Absence and background points

Some of the early species distribution model algorithms, such as Bioclim and Domain only use ‘presence’ data in the modeling process. Other methods also use ‘absence’ data or ‘background’ data. Logistic regression is the classical approach to analyzing presence and absence data (and it is still much used, often implemented in a generalized linear modeling (GLM) framework). If you have a large dataset with presence/absence from a well designed survey, you should use a method that can use these data (i.e. do not use a modeling method that only considers presence data). If you only have presence data, you can still use a method that needs absence data, by substituting absence data with background data.

Background data (e.g. Phillips et al. 2009) are not attempting to guess at absence locations, but rather to characterize environments in the study region. In this sense, background is the same, irrespective of where the species has been found. Background data establishes the environmental domain of the study, whilst presence data should establish under which conditions a species is more likely to be present than on average. A closely related but different concept, that of “pseudo-absences”, is also used for generating the non-presence class for logistic models. In this case, researchers sometimes try to guess where absences might occur – they may sample the whole region except at presence locations, or they might sample at places unlikely to be suitable for the species. We prefer the background concept because it requires fewer assumptions and has some coherent statistical methods for dealing with the “overlap” between presence and background points (e.g. Ward et al. 2009; Phillips and Elith, 2011).

Survey-absence data has value. In conjunction with presence records, it establishes where surveys have been done, and the prevalence of the species given the survey effort. That information is lacking for presence-only data, a fact that can cause substantial difficulties for modeling presence-only data well. However, absence data can also be biased and incomplete, as discussed in the literature on detectability (e.g., Kéry et al., 2010).

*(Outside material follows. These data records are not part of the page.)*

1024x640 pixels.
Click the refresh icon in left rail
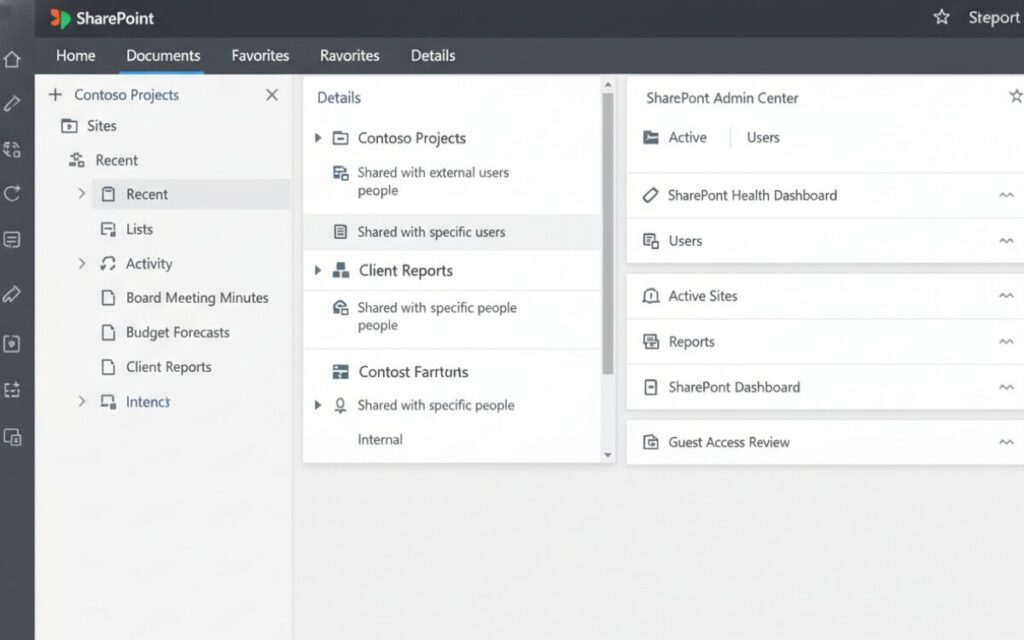pyautogui.click(x=12, y=194)
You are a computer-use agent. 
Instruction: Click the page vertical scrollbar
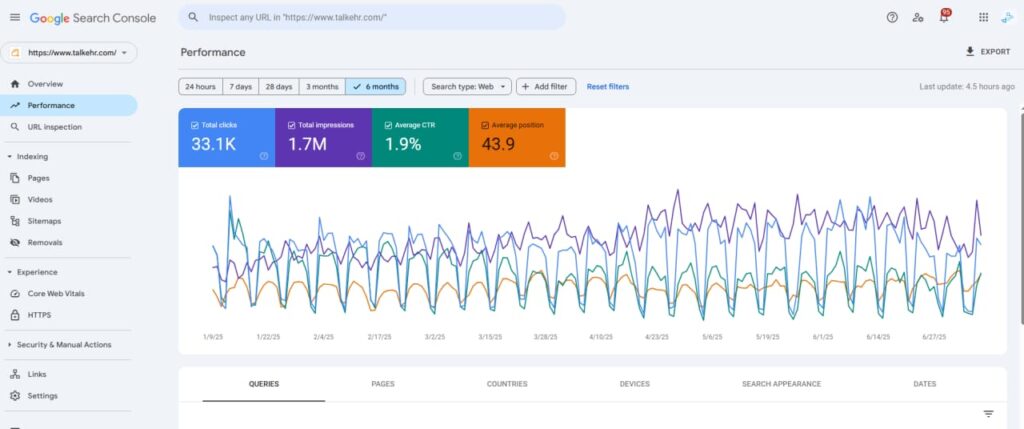coord(1021,215)
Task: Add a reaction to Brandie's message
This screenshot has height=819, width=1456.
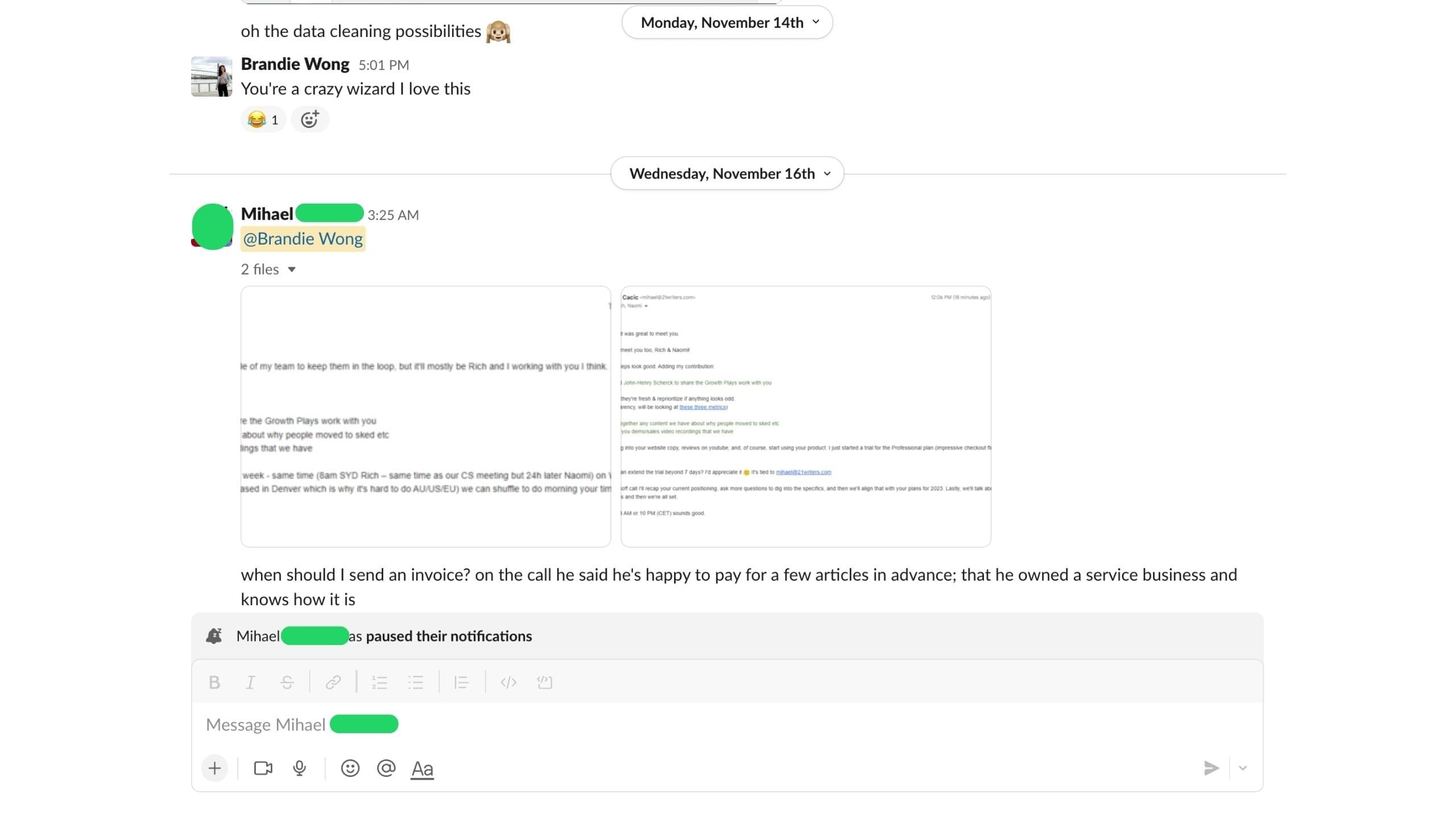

The dismo package has a function to sample random points (background data) from a study area. You can use a ‘mask’ to exclude area with no data NA, e.g. areas not on land. You can use an ‘extent’ to further restrict the area from which random locations are drawn.

In the example below, we first get the list of filenames with the predictor raster data (discussed in detail in the next chapter). We use a raster as a ‘mask’ in the randomPoints function such that the background points are from the same geographic area, and only for places where there are values (land, in our case).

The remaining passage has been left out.